AmericaFuZe is a small, low-cost device that can reach fusion power temperatures quickly and meet future human electricity needs.
A compact device built by fusion energy startup Zap Energy in the US reaches electron plasma temperatures of about 1 – 3 keV, equivalent to 11 – 37 million degrees Celsius, Interesting Engineering reported on April 23.
In nearly a century of human research on fusion reactions, only a few technologies have achieved plasma temperatures above 15 million degrees Celsius, the temperature at the core of the Sun. As the world searches for cleaner solutions to meet energy needs, fusion reactions are seen as a viable way to generate large amounts of energy. The first step in the process is the production of plasma, the fourth state of matter in which electrons do not maintain an atomic state but float freely. Atomic fusion releases 10 million times more energy than coal. However, because fusion plasma consists of two components (nuclei and electrons) that differ significantly in mass, they heat up and cool down at different rates. Rapid cooling of electrons can limit the heating of the plasma, creating an obstacle in the development of fusion reactors.
The US Department of Energy’s Advanced Research Projects Agency-Energy project funds research on this issue at the University of Washington.
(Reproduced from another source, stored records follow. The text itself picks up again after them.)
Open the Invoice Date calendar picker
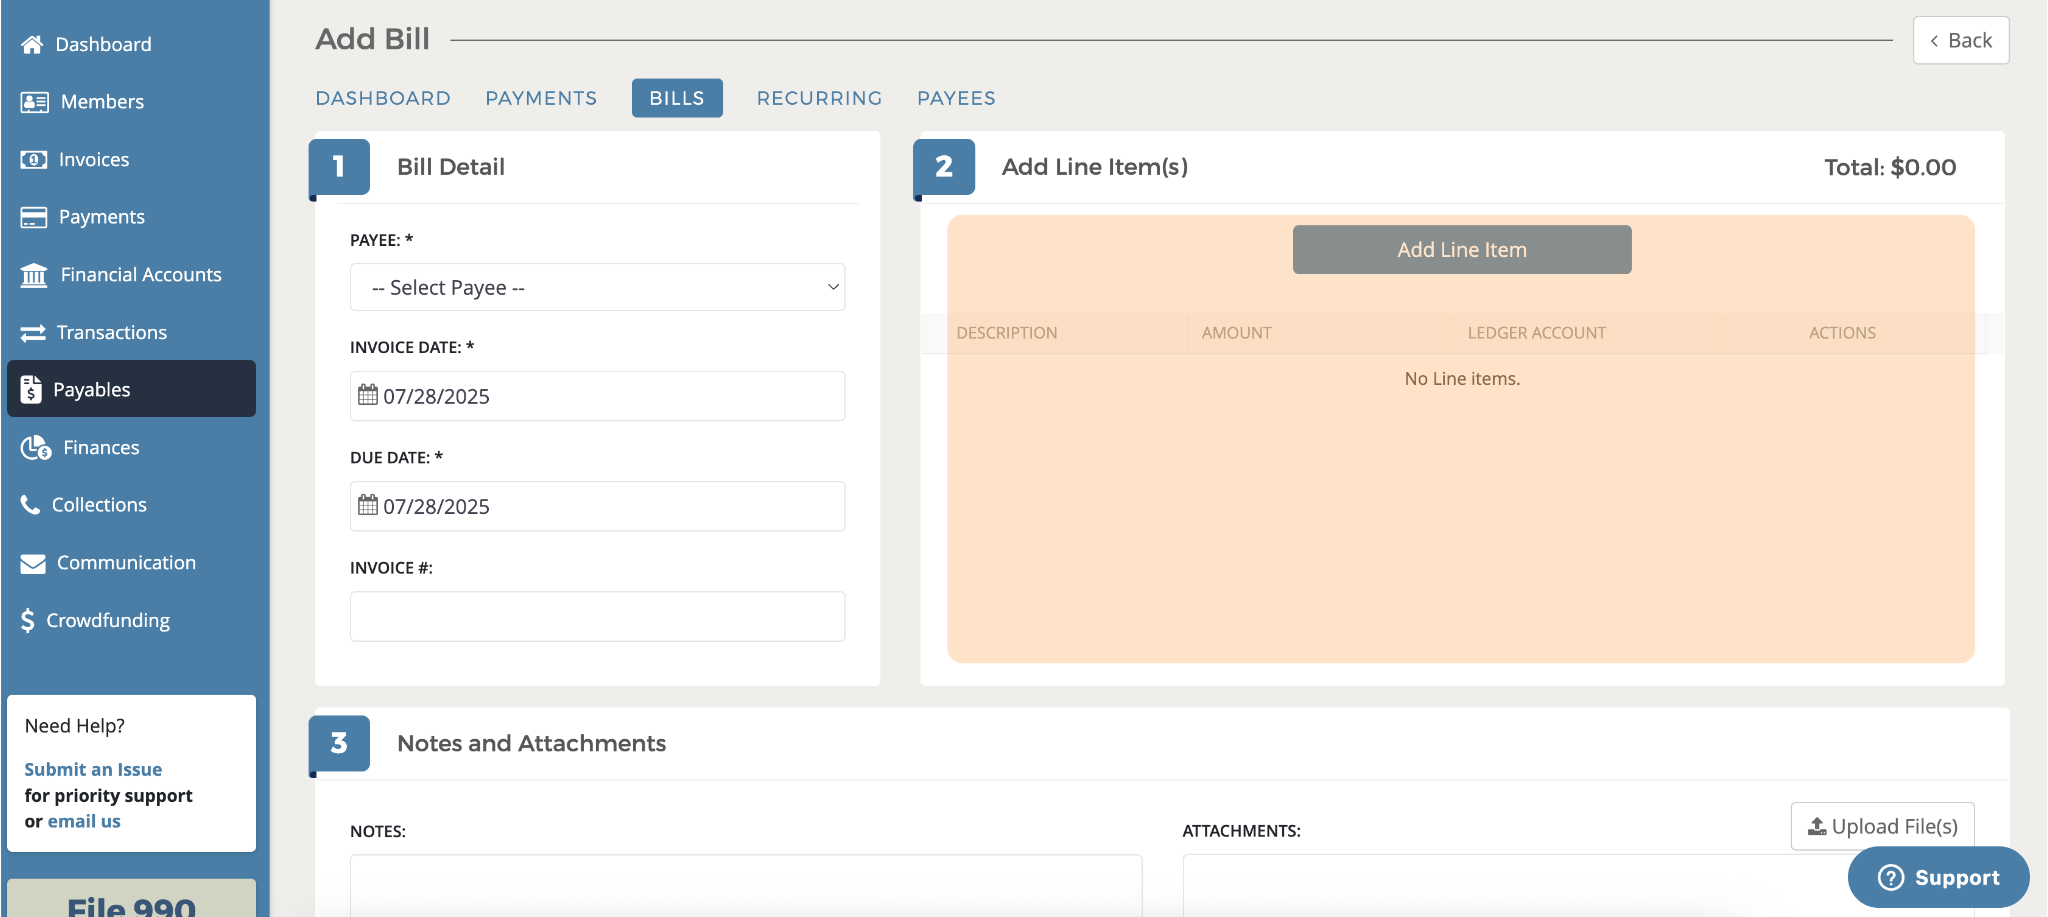Screen dimensions: 2048x917 [368, 396]
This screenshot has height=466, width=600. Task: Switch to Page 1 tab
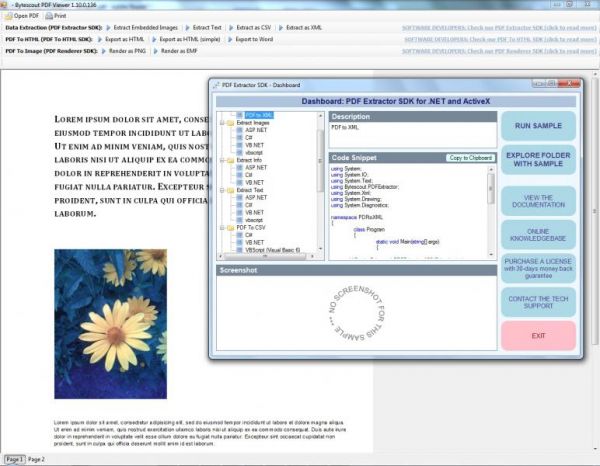pos(13,459)
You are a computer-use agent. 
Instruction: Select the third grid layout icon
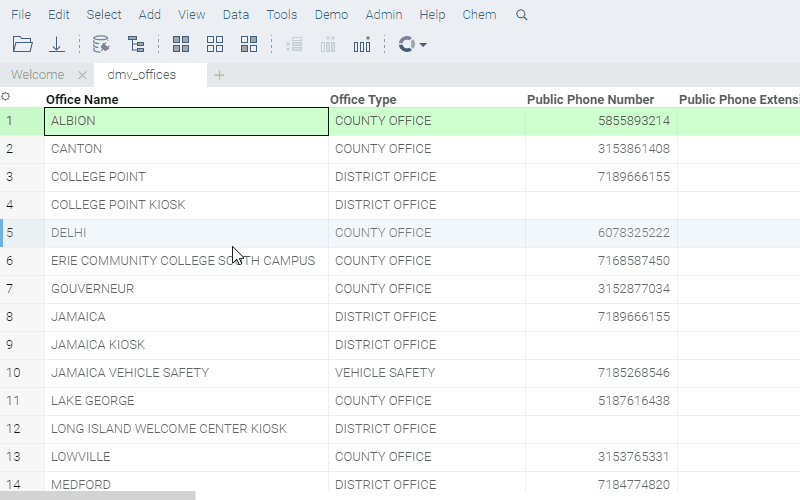(249, 44)
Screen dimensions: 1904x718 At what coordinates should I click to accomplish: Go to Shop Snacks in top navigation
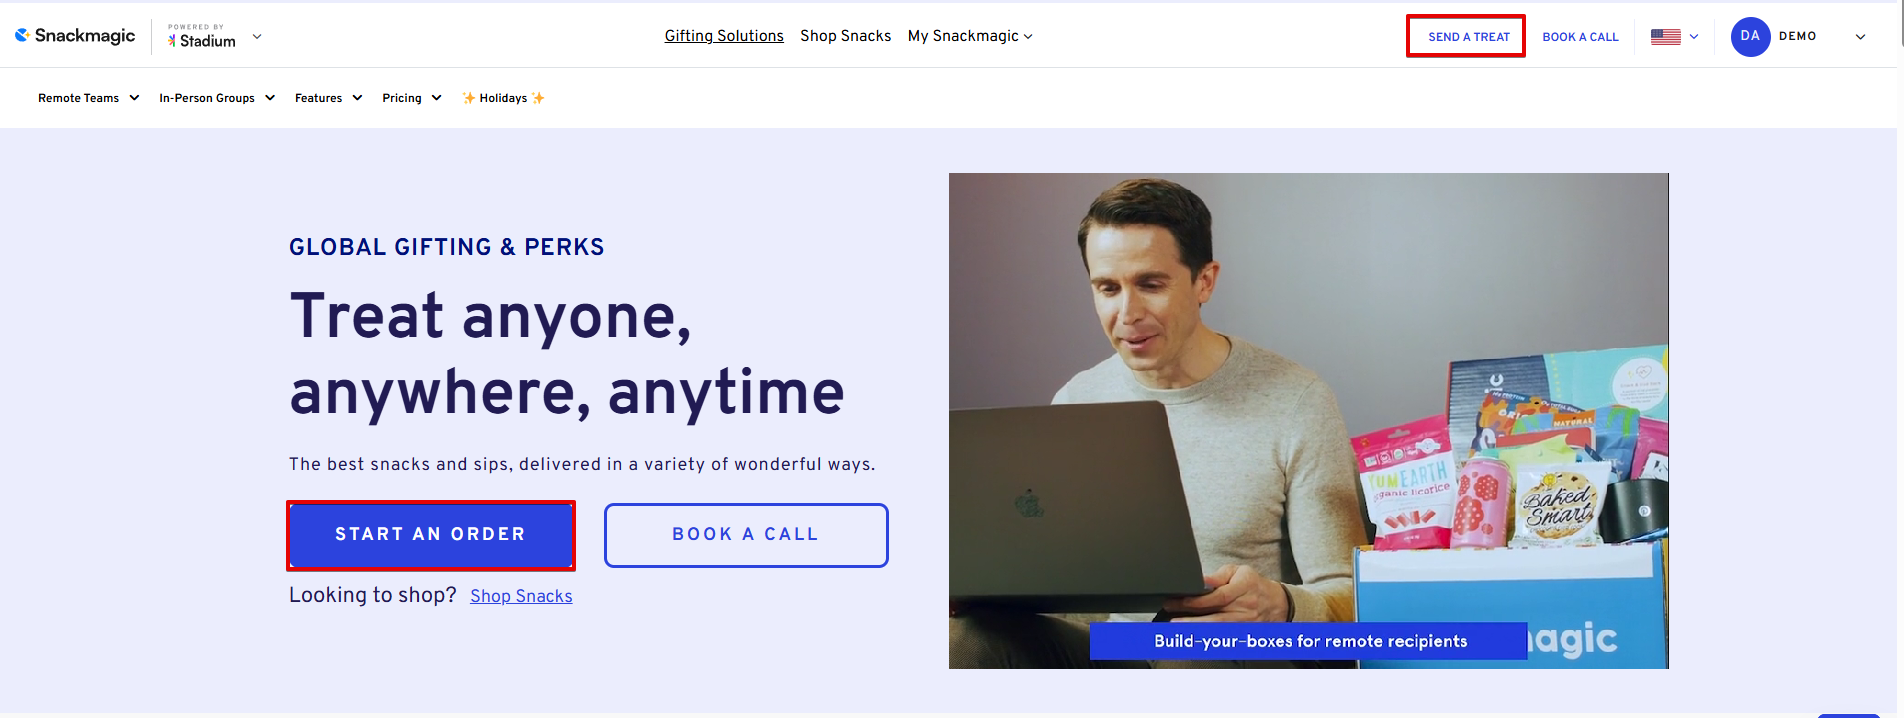(845, 36)
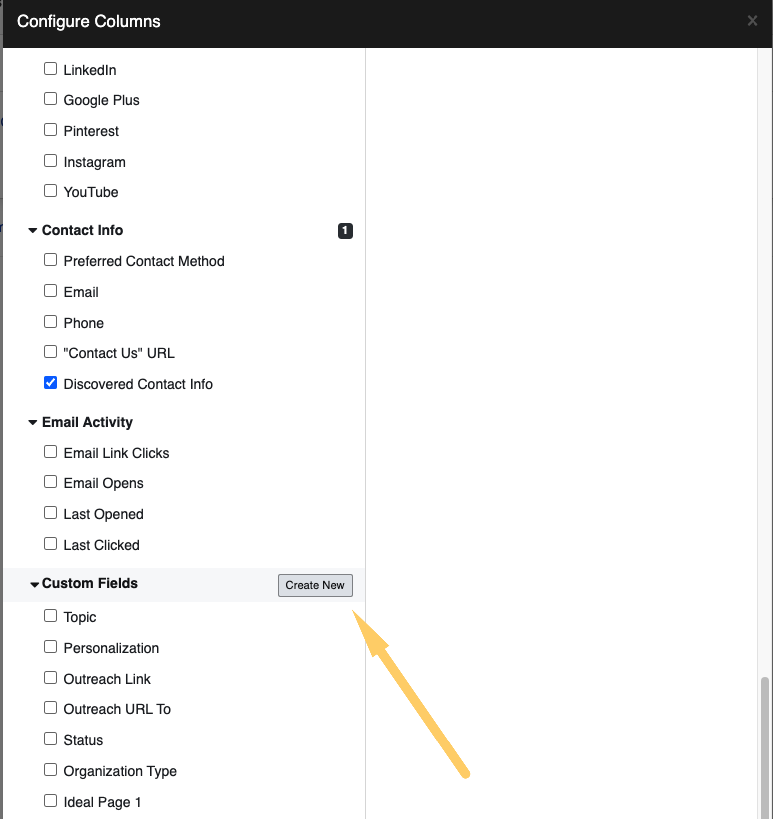Check Preferred Contact Method
The height and width of the screenshot is (819, 773).
pyautogui.click(x=50, y=260)
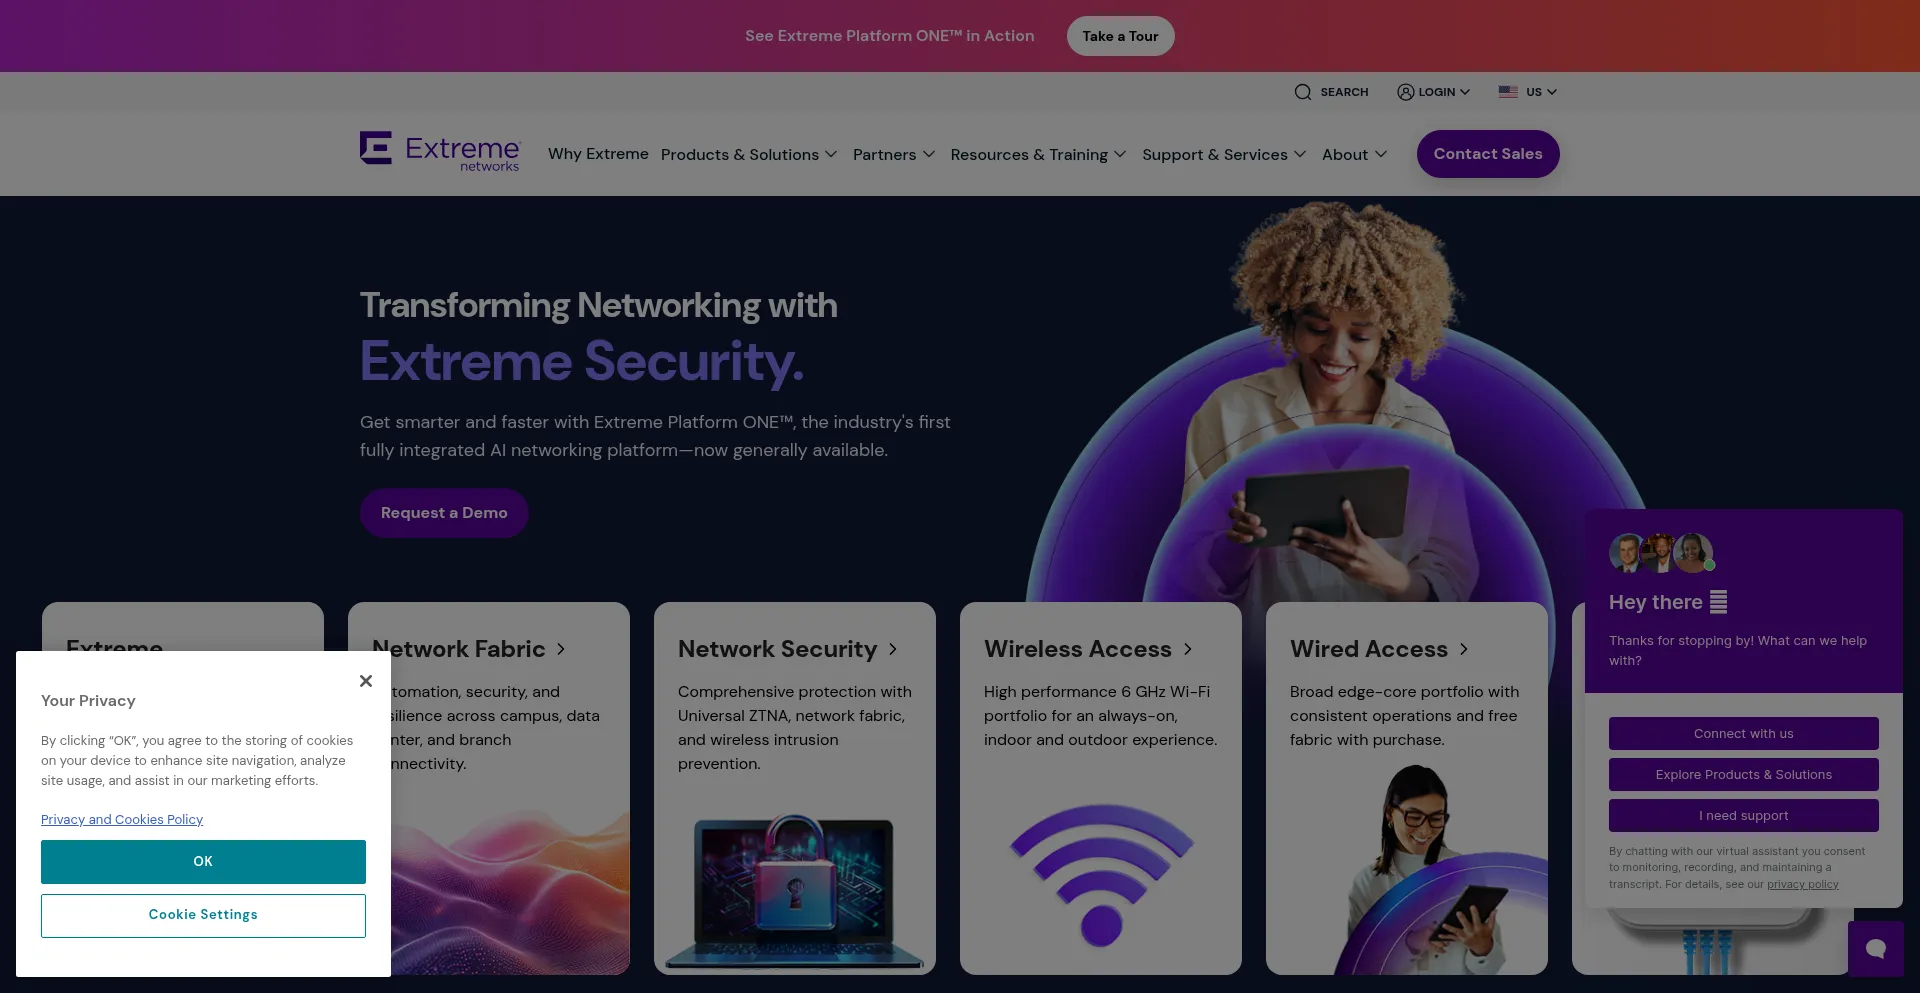The image size is (1920, 993).
Task: Accept cookies with the OK button
Action: tap(203, 862)
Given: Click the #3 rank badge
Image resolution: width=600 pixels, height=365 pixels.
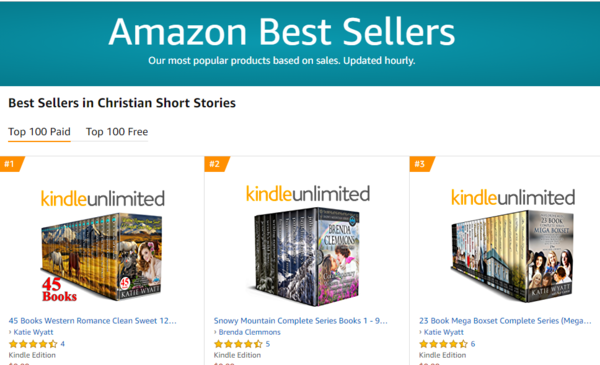Looking at the screenshot, I should click(x=422, y=164).
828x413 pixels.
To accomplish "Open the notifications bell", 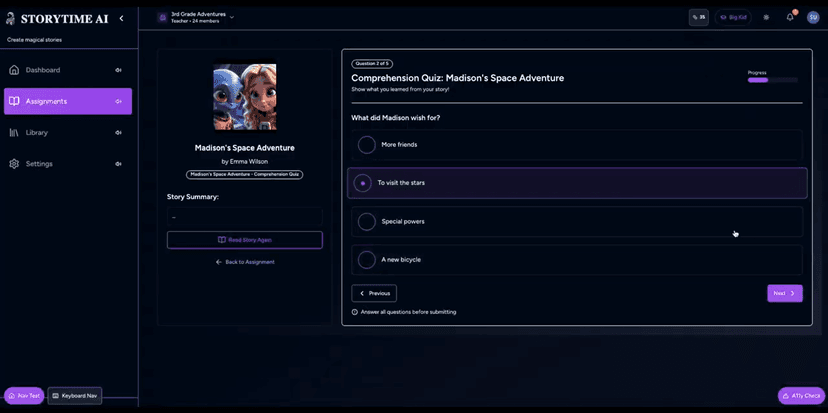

From this research, Zap Energy was founded in 2020, using a plasma confinement idea called the Fusion Z-pinch Experiment (FuZe) to ensure electrons do not cool quickly. In their method, electrons flow through thin filaments of plasma, creating an electromagnetic field that heats the plasma while compressing it. However, the problem with the above method is that the plasma only lasts for a short time. Zap Energy addresses this limitation with a process called slipstream stabilization.
Now, researchers can measure the separate temperatures of nuclei and electrons in plasma. Zap Energy partnered with researchers at Lawrence Livermore National Laboratory (LLNL) and the University of California, San Diego (UCSD) to measure the temperature of electrons from FuZe.
In the Thomson scattering method, the team fires extremely fast pulses of green light into the plasma. They measure the dispersion of electrons and their temperature. Measurement results confirm that the electrons in the FuZe plasma are as hot as the nucleus and that the plasma maintains a healthy thermal balance. Unlike other fusion technologies, FuZe does not need superconducting magnets or powerful lasers to create plasma, so it is very cost-effective.
The FuZe research was published in the journal Physical Review Letters. The research team has begun work on the next project, Fuze-Q, which has an energy capacity 10 times greater than FuZe and can reach much higher temperatures.